En agosto, una amiga catalana, que está en proceso de escribir una novela, me comentó que uno de sus sueños era ir a la Toscana a trabajar. La piel se me puso de gallina. ¿Te apetecería venir?, preguntó. El sí me salió en un brinco. Ella hizo todos los arreglos y el jueves 17 de octubre llegamos a nuestra casita del Valle del Elsa. Era como de muñecas: cocina rústica, dos recámaras y un baño bajo techo, la sala y el comedor en una terraza desde donde teníamos una vista maravillosa a un paisaje clásico de la Toscana.

Y fue la gloria. El ideal de vida. Lo probé. Hoy sé a qué sabe.

Nos despertábamos alrededor de las ocho de la mañana, desayunábamos y recogíamos la cocina. Enseguida salíamos a la terraza a ocupar los sillones.  Claudia absorta en su historia y yo en el material con el que preparo la siguiente parte de la novela que me ocupa desde 2015. Escribir es un oficio que se realiza en soledad, de modo que ambas disfrutábamos el hacernos comentarios o preguntas mientras avanzaba el día, o simplemente levantar la vista y mirar el valle con sus  hileras de cipreses en alguna colina o pacas de cereal en los campos de cultivo.  

Alrededor de la una, yo me metía a bañar mientras ella cocinaba algo sencillo y rápido. Comíamos y mientras ella se bañaba, yo recogía todo y lavaba los trastes. Entonces subíamos a nuestro Panda y nos íbamos por las bellísimas carreteras rumbo a ciudades que no había vuelto a ver en treinta años.

Recorrimos las calles medievales de Volterra, comimos en la terraza de Cortona con vista a la plaza mayor de Arezzo, buscamos la plaza del anfiteatro de Luca, entramos a seguir escribiendo en un café bellísimo en donde el tiempo se había detenido en  Montepulciano, nos maravillamos en Pisa, nos quedamos mudas ante la plaza del Campo en Siena en donde nos instalamos a tomar nuestra vernaccia, que es el vino blanco cultivado y producido cerca de San Gimignano. Florencia fue distinto. Allí no pude trabajar. Era imposible. Dejé a Claudia en un café ante su laptop para irme el día entero a redescubrir la ciudad, deslumbrada.

Y de regreso, volvíamos en coche por las carreteras oscuras después de cenas pantagruélicas en las que me dio por devorar jabalíes. Las luces del Panda nos desvelaban los contornos de los cipreses y el brillo como irreal de los ojos  de ciervos y jabalíes. Sobre todo poníamos nuestras vidas en peligro al conducir con los ojos cerrados por las carcajadas ante las estupideces que se nos ocurrían, y que no podían ser pocas, cuando pasábamos por lugares como Orgia, L´ano o Poggibonsi.

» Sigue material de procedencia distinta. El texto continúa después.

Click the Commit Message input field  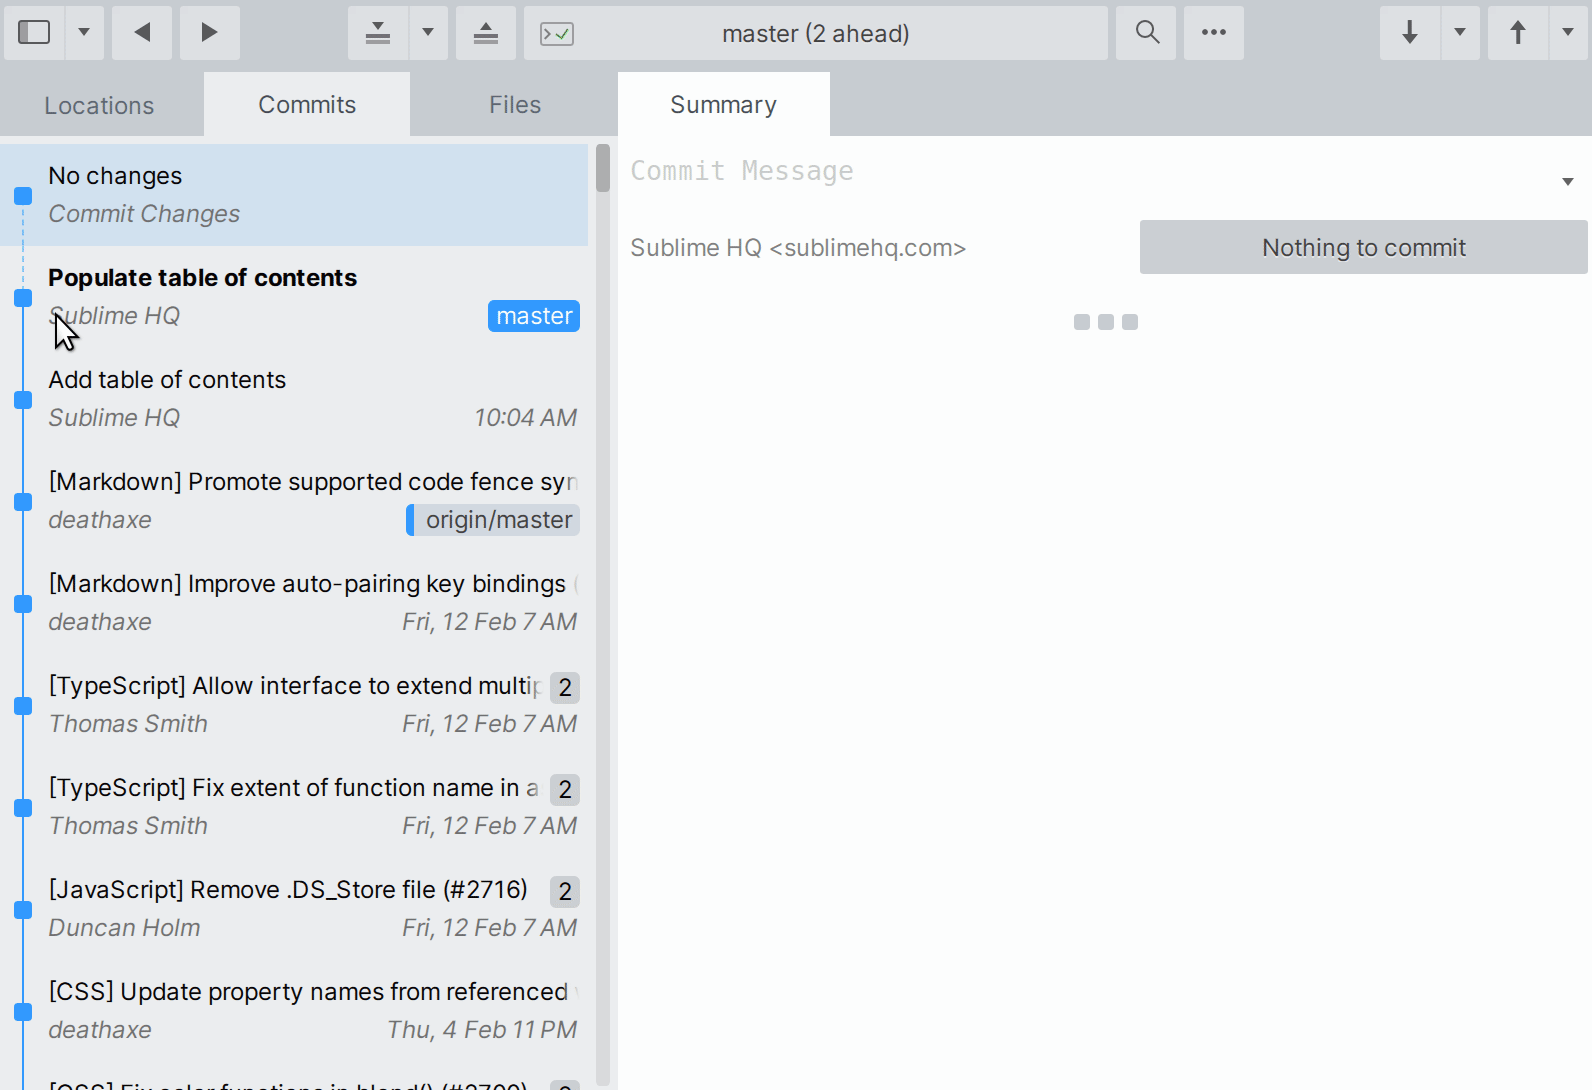click(x=1090, y=172)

El viaje de trabajo a la Toscana fue muchas cosas. La confirmación de mi capacidad de manifestar mis deseos en la realidad, la prueba del amor infinito de Gustavo quien lo hace todo posible en mi vida, y una inmersión sorprendente y conmovedora en lo enriquecedor y placentero que es contar con una amiga como Claudia.